Audio from Saturday night: https://docs.google.com/a/stpius.net/file/d/0B1r8CMMH17Y0U0xkOGtaVmRUQzBOY09La2o5ZGNLU1hZcldR/edit?usp=docslist_api
This is personal. “Alright, now it's
personal” means they are now intensely committed to something
because it is starting to have serious direct effects on them:
whether their reputation, their relationships, their livelihood, or
perhaps their very life. We don't get in-between a mama bear and her
cub because then it gets personal. When I was a kid, we had a
raccoon living in our garage one summer, and when my dad reached his
hand into that cardboard box without knowing, wow talk about
personal!
This is exactly what God is talking
about in the first reading today: He takes us personally – all of
us! But especially today, the weakest in society: the orphans, the
widows, the aliens (not meaning martians but rather foreigners). God
says if we mistreat them, things are going to get personal, “for”,
The Lord says, “I am compassionate.” God has united Himself to
us, His people, and if we mess up His Name among the nations, He will
take it personally. This should be a big wake-up call to all of us
for social justice: God's wrath flares up when He sees injustice. So
too should we have a burning desire to set things right and take calm
and prudent steps that get us closer, one day at a time, to true
peace, as newly Blessed Paul VI once said: “If
you want peace, work for justice!”
Today in another showdown between Jesus
and the religious authorities of His day, we get a glimpse into the
heart of religion. What is it all about? In many ways, a master
teacher is proven by the ability to make complex things simple
without losing the essence of them. An architect is no good if he
can't explain to me what makes a good roof: “it keeps the weather
out and doesn't fall apart.” Jesus today answers “what is
religion all about?” And even very young children can understand
this anwer: Love God, and Love your neighbor as if they were
yourself.
That's all folks! If it's that simple,
it sure makes us look silly for how often we make a poor job of it,
huh?!
Then Jesus adds an interesting phrase
at the end, and he uses the Gk. Kremetai 'hang'
“On these two commandments hang
the whole law and the prophets (i.e., the entire Jewish faith
tradition).”
Now
I'm sure you've seen, a few action movies, and in so many of them
there is a time where someone is over a big drop, and the only thing
keeping him from falling is the ledge or rope he's holding onto, or
even better the hand of another person who reached them at the last
minute. Without that grip, down they go, so long. Well, that is the
image that Jesus is using when he says “on these two commandments
hang the whole law and
the prophets.”
Love God, and Love your neighbor as
if they were yourself. And if
we don't God will take it personally. So we should take it
personally.
Our
relationship with God should be personal. It has to be more than
Sundays. We have to both give God space in the home of our heart,
and also spend time in that home with Him. God has, in fact, already
carved a home for us in the Lord's Sacred Heart. Do we visit Him by
prayer and sacrifice?
Secondly,
our love of others should be personal. Do we sacrifice ourselves for
others? There is a great almost-saint that Paul VI himself promoted,
named Pier Giorgio Frassatti, and I'd love to tell you all about him
but I don't have enough time: Fr. Bill would come shut off my
microphone! So, go to the parish website, click on the word “homily”
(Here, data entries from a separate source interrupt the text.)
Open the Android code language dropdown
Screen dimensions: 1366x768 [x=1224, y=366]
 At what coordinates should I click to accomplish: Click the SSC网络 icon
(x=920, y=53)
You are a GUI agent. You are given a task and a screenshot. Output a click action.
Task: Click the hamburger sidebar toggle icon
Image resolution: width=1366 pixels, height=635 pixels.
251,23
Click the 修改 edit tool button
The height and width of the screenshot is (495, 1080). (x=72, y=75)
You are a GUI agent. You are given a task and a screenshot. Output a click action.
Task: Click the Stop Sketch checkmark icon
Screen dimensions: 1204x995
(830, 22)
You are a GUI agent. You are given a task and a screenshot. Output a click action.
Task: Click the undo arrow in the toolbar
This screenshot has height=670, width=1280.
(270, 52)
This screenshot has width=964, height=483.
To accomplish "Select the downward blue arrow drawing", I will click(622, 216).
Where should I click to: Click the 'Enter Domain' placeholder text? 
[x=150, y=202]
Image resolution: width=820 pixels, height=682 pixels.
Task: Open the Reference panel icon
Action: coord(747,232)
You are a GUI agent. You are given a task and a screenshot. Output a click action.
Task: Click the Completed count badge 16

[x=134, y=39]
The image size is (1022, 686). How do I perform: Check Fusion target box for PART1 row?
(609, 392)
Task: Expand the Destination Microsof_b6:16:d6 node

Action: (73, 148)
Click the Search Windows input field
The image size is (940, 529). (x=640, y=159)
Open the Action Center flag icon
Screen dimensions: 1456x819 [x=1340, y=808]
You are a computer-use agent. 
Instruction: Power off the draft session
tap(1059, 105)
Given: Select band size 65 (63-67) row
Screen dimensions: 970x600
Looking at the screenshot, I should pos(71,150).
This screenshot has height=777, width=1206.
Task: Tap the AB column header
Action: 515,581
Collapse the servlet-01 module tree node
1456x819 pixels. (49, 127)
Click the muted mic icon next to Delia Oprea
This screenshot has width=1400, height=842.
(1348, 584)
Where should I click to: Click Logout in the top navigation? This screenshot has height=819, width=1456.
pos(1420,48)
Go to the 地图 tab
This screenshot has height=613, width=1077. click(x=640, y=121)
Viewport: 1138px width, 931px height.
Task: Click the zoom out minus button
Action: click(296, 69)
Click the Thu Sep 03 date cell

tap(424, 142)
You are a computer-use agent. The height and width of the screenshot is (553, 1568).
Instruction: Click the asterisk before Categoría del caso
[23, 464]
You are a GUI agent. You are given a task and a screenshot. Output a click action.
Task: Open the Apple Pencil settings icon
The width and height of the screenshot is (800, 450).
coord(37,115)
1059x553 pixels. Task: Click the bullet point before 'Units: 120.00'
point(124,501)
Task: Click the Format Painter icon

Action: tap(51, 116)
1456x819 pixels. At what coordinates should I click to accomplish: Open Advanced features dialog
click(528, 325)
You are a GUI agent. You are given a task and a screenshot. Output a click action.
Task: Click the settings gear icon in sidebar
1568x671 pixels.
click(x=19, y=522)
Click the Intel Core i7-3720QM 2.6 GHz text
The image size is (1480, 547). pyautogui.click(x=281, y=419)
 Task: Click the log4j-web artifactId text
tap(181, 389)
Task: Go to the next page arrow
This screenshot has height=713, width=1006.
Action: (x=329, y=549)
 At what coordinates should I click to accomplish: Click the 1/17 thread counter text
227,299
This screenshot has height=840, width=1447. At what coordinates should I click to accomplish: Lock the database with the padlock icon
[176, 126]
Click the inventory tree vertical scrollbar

at the top, then click on my name. Then you can listen to another
priest's account of Pier Giorgio (especially around 8min15sec).
He's a wonderful young man of an upper class Italian family whose
love for God showed itself so clearly in love for neighbor. It was
personal for Blessed Pier Giorgio because He saw how God, in His Son
death on the cross, made it personal first. Let us make it personal,
too, and put the love of this Eucharist into practice.